======== EXTRACTED TEXT
The file extension is optional. If you omit the file extension, Abaqus uses the results file. If the results file does not exist, Abaqus uses the ODB output database file. If both the results file and the ODB output database file do not exist, Abaqus uses the SIM database file.
This option is not applicable for Abaqus/CFD.
# memory
The comma-separated values of this option specify the maximum amount of memory or maximum percentage of the physical memory that can be allocated during the input file preprocessing and during the Abaqus/Standard analysis phase (see “Managing memory and disk use in Abaqus,” Section 3.4.1). This option is not applicable for Abaqus/CFD.
# oldjob
The comma-separated values of this option specify the names of the files from a previous run from which a restart run is to be started or from which results are to be imported. A path or file extension is not allowed. This option is required when a restart or import analysis reads data from the restart file. The oldjob-names must be different from the current job-names.
================
======== PROVIDED MATERIAL
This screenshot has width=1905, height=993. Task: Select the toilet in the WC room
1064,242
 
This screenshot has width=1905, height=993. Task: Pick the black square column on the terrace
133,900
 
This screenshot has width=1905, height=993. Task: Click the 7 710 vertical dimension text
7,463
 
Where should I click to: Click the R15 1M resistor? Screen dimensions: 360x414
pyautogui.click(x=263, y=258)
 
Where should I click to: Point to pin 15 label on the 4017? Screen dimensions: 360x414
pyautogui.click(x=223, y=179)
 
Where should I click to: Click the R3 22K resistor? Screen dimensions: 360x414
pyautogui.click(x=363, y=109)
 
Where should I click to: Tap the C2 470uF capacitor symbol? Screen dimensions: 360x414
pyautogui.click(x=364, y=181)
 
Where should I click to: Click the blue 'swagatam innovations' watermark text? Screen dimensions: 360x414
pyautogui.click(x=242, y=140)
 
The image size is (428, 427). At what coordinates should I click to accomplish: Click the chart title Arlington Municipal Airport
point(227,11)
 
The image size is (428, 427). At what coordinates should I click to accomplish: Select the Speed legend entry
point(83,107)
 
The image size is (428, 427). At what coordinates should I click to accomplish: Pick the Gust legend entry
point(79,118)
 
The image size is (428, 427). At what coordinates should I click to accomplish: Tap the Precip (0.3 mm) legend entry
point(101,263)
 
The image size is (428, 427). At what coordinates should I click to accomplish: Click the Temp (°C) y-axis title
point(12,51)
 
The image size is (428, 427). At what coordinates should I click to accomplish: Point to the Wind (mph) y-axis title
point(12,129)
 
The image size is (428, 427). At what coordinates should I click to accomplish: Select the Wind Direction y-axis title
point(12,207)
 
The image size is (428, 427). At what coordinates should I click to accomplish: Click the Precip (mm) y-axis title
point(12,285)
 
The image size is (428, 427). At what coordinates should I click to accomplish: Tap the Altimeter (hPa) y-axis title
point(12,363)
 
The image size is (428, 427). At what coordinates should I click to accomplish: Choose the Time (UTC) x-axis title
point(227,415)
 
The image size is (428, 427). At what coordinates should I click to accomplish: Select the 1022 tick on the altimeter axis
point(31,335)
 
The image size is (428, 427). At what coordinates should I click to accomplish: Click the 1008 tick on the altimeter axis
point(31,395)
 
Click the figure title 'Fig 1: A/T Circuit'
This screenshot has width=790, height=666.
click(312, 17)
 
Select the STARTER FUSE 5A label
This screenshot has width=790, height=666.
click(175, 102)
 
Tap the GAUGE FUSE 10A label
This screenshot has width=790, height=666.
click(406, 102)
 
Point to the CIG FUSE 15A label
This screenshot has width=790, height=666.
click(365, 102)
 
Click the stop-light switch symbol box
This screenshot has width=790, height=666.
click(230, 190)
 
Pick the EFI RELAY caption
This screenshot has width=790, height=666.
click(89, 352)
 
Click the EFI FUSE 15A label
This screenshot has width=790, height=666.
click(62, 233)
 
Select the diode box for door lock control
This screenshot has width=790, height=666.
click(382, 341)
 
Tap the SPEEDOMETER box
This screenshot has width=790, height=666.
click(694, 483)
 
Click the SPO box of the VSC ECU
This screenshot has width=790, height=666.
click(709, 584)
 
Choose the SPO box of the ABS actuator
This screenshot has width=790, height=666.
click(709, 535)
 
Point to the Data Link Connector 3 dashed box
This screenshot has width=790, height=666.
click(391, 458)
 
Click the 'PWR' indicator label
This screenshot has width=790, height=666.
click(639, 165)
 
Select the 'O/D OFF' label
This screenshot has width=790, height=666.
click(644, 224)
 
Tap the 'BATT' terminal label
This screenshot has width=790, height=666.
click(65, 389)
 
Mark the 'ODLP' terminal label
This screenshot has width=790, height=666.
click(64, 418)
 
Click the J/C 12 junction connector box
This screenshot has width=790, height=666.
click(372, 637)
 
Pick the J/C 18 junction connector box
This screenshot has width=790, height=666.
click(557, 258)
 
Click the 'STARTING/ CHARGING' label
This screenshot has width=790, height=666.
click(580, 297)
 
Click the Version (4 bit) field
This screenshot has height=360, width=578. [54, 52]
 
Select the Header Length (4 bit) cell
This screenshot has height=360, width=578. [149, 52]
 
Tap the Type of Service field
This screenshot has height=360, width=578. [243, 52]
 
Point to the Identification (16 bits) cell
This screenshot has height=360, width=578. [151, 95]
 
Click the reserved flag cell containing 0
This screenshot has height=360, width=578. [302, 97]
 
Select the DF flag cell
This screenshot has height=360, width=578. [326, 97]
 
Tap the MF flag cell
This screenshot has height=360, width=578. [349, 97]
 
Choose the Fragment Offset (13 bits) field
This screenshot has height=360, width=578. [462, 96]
================
» TASK STATEMENT: Can you transcribe the part of the Abaqus options text starting with "The file extension is" and going on through "3.4.1). This option is not applicable for Abaqus/CFD."? These records have no connection to the Abaqus options text.

» ANSWER TO THIS EXERCISE:
The file extension is optional. If you omit the file extension, Abaqus uses the results file. If the results file does not exist, Abaqus uses the ODB output database file. If both the results file and the ODB output database file do not exist, Abaqus uses the SIM database file.
This option is not applicable for Abaqus/CFD.
# memory
The comma-separated values of this option specify the maximum amount of memory or maximum percentage of the physical memory that can be allocated during the input file preprocessing and during the Abaqus/Standard analysis phase (see “Managing memory and disk use in Abaqus,” Section 3.4.1). This option is not applicable for Abaqus/CFD.